Other methods, processes, and routines can be implemented by a
reliability module in accordance with other embodiments of the
invention.
[0322] FIG. 23 illustrates one method in accordance with an
embodiment of the invention. In the embodiment shown in FIG. 23, a
method 2300 for providing a data interpretation tool for biological
data associated with a patient is illustrated. The method 2300
begins at block 2302. In block 2302, biological data associated
with a patient is received. For example in the embodiment shown in
FIG. 23, data such as EEG data associated with a patient can be
received by the reliability module.
[0323] Block 2302 is followed by block 2304, in which biological
data associated with a population is received. For example in the
embodiment shown in FIG. 23, biological data associated with a
population, such as EEG data associated with a set of patients in
received.
[0324] Block 2304 is followed by block 2306, in which a reliability
index is determined. For example in the embodiment shown in FIG.
23, a reliability index is determined based at least in part on a
portion of the biological data associated with the patient. In one
embodiment, a frequency spectrum/reliability module, such as 307
described above in FIG. 3, can determine a sensitivity to
artifacting reliability index. Other embodiments can determine one
or more indexes including, but not limited to, closeness to expert
reliability index, inter-artifactor index, data table sensitivity
and specificity index, and demographic similarity reliability
index.
[0325] The method 2300 ends at block 2306.
[0326] FIG. 24 illustrates another method in accordance with an
embodiment of the invention. In the embodiment shown in FIG. 24, a
method 2400 for training a user to artifact a data file is
illustrated. The method 2400 begins at block 2402. In block 2402,
biological data associated with a patient is received.
[0327] Block 2402 is followed by block 2404, in which an indication
of a portion of the biological data is received from a user.
[0328] Block 2404 is followed by block 2406, in which the
indication is compared to data associated with an artifacting
standard.
[0329] Block 2406 is followed by block 2408, in which a reliability
measure is determined based on at least the comparison between the
indication to data associated with an artifacting standard.

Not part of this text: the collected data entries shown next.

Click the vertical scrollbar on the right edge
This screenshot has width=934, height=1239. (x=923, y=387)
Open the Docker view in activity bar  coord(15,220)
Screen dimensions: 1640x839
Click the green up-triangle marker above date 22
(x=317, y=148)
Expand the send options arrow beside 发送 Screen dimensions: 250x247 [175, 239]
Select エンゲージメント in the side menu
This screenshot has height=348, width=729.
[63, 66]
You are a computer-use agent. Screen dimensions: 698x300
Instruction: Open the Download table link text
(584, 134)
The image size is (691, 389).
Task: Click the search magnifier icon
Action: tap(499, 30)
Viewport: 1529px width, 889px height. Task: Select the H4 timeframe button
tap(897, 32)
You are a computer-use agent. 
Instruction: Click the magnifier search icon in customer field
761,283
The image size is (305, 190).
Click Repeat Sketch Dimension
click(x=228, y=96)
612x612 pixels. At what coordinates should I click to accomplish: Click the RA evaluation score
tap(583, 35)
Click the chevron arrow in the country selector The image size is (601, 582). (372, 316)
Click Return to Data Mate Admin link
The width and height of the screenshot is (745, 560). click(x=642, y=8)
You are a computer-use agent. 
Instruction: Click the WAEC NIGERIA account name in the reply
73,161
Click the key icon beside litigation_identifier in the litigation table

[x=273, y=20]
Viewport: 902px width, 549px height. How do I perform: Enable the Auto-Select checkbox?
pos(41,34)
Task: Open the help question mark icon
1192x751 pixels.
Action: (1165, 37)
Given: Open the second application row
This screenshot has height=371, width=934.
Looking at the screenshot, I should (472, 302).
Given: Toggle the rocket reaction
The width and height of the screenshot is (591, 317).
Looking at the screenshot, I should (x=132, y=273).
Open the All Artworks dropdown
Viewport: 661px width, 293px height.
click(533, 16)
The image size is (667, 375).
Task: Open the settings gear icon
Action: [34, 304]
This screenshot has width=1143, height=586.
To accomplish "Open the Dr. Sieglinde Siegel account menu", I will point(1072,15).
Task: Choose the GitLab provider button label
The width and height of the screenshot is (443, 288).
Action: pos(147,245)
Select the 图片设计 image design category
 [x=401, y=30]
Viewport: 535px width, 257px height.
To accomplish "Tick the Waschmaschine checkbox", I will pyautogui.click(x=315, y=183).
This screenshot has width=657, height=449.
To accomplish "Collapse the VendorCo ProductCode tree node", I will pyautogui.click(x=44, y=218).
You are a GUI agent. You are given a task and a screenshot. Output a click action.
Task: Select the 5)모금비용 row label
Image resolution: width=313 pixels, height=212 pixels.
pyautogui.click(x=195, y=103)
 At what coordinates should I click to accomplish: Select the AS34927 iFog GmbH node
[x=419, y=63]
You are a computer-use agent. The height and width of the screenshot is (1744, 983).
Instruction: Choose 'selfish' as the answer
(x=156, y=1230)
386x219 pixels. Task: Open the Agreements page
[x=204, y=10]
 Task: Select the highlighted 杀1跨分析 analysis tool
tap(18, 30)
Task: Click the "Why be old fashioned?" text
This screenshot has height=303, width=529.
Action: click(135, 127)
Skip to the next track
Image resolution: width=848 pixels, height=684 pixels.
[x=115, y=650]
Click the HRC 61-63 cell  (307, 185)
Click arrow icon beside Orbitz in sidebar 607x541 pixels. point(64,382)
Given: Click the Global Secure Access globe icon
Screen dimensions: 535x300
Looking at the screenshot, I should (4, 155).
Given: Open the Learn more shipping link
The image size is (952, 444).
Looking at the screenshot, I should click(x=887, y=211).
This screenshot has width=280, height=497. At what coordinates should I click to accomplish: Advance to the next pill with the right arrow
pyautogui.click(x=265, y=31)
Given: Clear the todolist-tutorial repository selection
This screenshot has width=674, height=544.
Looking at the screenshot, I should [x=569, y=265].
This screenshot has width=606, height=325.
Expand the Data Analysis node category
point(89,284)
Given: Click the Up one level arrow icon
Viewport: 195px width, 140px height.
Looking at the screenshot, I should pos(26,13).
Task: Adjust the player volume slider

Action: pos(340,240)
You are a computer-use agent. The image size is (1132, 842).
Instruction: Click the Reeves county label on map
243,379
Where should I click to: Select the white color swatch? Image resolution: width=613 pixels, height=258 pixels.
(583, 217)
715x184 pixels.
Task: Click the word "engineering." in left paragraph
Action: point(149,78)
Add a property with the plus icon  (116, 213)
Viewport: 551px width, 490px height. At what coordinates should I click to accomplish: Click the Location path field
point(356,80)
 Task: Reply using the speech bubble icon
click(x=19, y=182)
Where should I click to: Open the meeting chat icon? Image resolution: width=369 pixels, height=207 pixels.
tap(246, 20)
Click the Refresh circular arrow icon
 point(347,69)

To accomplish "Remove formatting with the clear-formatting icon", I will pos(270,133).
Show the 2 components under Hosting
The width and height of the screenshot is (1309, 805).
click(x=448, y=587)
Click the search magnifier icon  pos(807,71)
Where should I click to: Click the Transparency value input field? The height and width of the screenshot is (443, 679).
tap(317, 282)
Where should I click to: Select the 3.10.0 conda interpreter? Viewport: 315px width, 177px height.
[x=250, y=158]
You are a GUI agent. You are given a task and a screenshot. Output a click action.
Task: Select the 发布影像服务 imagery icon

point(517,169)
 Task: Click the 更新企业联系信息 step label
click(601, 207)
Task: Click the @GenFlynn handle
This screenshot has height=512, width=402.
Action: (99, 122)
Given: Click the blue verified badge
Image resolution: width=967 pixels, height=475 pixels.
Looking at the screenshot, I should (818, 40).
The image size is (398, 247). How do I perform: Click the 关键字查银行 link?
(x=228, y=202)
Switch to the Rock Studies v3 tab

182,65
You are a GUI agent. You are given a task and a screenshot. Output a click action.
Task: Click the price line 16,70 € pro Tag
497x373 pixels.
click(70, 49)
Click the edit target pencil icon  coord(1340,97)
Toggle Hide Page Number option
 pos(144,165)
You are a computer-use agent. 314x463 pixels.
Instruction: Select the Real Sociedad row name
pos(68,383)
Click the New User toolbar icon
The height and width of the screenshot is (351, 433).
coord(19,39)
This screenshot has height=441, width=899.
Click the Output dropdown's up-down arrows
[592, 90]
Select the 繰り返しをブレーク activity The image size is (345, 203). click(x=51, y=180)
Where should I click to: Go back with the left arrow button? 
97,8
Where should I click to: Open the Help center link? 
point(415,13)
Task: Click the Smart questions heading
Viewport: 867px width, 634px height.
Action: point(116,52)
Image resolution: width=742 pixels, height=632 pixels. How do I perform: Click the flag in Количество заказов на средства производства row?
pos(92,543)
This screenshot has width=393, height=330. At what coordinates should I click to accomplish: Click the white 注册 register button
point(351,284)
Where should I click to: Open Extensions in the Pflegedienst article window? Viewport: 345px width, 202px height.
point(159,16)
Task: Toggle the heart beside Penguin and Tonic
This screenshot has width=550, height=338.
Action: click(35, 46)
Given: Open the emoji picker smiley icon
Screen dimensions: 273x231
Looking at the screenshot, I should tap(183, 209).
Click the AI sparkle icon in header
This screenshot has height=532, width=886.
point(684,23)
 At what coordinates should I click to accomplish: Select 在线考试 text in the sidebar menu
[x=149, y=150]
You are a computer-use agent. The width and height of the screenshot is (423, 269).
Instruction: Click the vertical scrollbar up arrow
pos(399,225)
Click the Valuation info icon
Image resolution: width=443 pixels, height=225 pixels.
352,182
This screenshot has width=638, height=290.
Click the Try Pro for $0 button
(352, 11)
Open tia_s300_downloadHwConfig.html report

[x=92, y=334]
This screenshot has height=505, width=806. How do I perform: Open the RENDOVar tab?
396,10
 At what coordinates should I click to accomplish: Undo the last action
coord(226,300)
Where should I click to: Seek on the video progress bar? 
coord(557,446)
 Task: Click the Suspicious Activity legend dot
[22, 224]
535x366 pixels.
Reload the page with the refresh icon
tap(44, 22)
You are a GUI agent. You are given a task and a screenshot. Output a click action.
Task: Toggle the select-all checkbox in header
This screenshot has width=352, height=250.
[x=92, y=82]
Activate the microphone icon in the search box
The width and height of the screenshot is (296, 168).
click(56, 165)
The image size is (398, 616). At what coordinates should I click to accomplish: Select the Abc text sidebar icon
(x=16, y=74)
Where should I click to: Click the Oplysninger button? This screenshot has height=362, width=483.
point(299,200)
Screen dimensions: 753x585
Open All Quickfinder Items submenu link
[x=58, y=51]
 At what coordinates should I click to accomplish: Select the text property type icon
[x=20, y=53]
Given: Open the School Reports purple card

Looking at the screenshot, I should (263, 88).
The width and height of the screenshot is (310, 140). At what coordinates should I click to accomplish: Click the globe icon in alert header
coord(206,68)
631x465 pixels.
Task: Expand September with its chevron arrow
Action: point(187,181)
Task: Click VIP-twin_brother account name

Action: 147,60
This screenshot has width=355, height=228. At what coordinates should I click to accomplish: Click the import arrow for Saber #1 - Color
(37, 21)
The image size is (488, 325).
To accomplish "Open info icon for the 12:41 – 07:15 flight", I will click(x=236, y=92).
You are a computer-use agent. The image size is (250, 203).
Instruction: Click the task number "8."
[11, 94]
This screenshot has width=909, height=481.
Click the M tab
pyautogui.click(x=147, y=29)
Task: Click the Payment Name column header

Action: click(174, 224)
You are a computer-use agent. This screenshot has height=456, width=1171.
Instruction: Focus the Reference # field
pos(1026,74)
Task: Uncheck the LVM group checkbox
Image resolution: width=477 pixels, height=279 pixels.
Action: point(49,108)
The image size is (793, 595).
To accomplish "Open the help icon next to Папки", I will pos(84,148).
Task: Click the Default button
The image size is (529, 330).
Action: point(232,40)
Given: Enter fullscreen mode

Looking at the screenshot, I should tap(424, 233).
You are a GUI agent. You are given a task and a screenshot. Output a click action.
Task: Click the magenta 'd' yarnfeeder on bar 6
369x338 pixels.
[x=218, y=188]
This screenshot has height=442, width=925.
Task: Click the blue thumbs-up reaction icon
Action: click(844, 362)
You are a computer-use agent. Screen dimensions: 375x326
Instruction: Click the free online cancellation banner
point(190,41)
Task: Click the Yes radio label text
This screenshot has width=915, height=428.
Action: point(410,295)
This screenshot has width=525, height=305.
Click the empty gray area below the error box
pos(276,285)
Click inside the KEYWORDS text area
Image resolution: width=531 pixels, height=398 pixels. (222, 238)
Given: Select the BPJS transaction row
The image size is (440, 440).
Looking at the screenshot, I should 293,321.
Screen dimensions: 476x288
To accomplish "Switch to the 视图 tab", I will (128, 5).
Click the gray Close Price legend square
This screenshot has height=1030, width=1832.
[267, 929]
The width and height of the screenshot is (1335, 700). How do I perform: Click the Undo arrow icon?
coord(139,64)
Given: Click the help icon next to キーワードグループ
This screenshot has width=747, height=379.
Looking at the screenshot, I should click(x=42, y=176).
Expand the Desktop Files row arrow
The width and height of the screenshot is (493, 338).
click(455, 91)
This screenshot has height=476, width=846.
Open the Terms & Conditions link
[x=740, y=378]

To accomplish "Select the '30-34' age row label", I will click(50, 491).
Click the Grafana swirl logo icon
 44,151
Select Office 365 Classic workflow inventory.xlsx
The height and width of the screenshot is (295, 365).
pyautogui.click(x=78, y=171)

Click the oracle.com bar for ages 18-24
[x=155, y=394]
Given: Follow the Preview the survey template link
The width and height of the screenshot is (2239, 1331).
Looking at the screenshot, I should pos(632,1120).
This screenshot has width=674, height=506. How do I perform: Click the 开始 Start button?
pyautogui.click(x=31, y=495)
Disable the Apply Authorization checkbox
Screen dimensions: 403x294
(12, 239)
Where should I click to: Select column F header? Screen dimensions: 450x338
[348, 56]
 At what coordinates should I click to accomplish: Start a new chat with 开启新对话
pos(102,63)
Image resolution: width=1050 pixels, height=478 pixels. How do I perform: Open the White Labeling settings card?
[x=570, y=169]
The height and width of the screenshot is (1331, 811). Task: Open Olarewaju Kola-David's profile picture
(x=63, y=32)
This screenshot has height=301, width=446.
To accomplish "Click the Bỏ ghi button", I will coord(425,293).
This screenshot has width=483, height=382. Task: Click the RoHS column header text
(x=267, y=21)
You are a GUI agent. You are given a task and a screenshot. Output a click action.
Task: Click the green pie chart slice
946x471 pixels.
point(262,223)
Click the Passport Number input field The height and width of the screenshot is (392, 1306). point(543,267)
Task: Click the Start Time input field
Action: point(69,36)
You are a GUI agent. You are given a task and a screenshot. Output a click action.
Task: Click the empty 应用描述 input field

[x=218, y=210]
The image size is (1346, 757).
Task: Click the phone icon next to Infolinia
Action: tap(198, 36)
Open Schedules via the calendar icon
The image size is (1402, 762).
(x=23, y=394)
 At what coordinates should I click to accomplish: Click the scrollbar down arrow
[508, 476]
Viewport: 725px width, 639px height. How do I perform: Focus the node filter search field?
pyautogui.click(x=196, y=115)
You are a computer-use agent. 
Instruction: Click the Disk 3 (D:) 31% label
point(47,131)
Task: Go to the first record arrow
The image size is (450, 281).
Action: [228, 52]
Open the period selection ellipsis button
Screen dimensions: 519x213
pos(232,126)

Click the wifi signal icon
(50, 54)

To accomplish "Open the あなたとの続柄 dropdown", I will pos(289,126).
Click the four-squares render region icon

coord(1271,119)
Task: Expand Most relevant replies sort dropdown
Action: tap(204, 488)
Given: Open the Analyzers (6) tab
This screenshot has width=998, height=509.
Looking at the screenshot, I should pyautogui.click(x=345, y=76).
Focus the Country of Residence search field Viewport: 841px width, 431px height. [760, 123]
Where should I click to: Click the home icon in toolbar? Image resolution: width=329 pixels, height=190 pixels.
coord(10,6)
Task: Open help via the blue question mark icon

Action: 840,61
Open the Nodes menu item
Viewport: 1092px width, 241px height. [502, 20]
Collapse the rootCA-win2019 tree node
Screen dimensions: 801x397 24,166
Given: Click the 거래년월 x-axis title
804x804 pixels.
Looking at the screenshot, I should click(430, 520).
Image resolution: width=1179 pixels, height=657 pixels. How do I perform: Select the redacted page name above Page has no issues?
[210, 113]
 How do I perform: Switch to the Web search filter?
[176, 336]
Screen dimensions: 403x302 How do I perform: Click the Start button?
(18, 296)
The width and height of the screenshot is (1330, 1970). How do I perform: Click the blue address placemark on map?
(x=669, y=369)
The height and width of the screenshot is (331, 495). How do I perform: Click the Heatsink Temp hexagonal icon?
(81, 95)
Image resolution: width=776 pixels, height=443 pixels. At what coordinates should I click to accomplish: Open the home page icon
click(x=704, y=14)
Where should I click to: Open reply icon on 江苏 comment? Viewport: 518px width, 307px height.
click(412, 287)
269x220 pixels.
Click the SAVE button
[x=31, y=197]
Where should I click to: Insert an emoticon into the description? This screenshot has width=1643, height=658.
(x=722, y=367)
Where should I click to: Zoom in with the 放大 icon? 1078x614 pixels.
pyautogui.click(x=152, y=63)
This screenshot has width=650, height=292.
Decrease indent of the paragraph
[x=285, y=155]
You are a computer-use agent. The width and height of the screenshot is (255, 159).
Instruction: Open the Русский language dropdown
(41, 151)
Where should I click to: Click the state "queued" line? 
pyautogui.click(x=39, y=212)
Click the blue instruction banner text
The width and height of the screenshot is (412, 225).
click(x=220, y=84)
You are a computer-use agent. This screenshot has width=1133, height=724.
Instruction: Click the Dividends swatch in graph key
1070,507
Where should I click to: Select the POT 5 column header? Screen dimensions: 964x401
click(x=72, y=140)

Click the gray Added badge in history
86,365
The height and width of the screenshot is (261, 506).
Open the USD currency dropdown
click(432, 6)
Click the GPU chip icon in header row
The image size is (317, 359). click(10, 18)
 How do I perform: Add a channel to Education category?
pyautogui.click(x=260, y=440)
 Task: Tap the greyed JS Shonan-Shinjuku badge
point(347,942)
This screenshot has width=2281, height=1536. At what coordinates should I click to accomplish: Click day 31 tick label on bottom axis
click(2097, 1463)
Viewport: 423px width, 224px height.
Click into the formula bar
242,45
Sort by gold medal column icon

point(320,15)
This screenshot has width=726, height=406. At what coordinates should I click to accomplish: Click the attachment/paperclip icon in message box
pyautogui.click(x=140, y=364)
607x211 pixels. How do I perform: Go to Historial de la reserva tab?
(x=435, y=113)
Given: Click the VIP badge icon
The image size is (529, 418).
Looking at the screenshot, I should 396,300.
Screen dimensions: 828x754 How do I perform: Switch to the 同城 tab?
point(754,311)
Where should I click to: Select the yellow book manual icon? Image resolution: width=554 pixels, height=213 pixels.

[0330] Block 2408 is followed by block 2410, in which a reliability
indicator based in part on at least the reliability measure is
provided. The method 2400 ends at block 2410.
[0331] FIG. 25 illustrates another method in accordance with an
embodiment of the invention. In the embodiment shown in FIG. 25, a
method 2500 for generating a reliability indicator associated with
an indicator variable for a patient's biological data is
illustrated.
[0332] The method 2500 begins at block 2502. In block 2502, an
indicator variable is compared to data associated with an
artifacting standard. In at least one embodiment, an indicator
variable associated with at least a portion of biological data
associated with a patient is initially provided.
[0333] Block 2502 is followed by block 2504, in which a reliability
measure is determined based on at least the comparison between the
at least one indicator variable and data associated with the
artifacting standard.
[0334] Block 2504 is followed by block 2506, in which a reliability
indicator based in part on at least the reliability measure is
provided. The method 2500 ends at block 2506.
[0335] While the above description contains many specifics, these
specifics should not be construed as limitations on the scope of
the invention, but merely as exemplifications of the disclosed
embodiments. Those skilled in the art will envision many other
possible variations that within the scope of the invention as
defined by the claims appended hereto.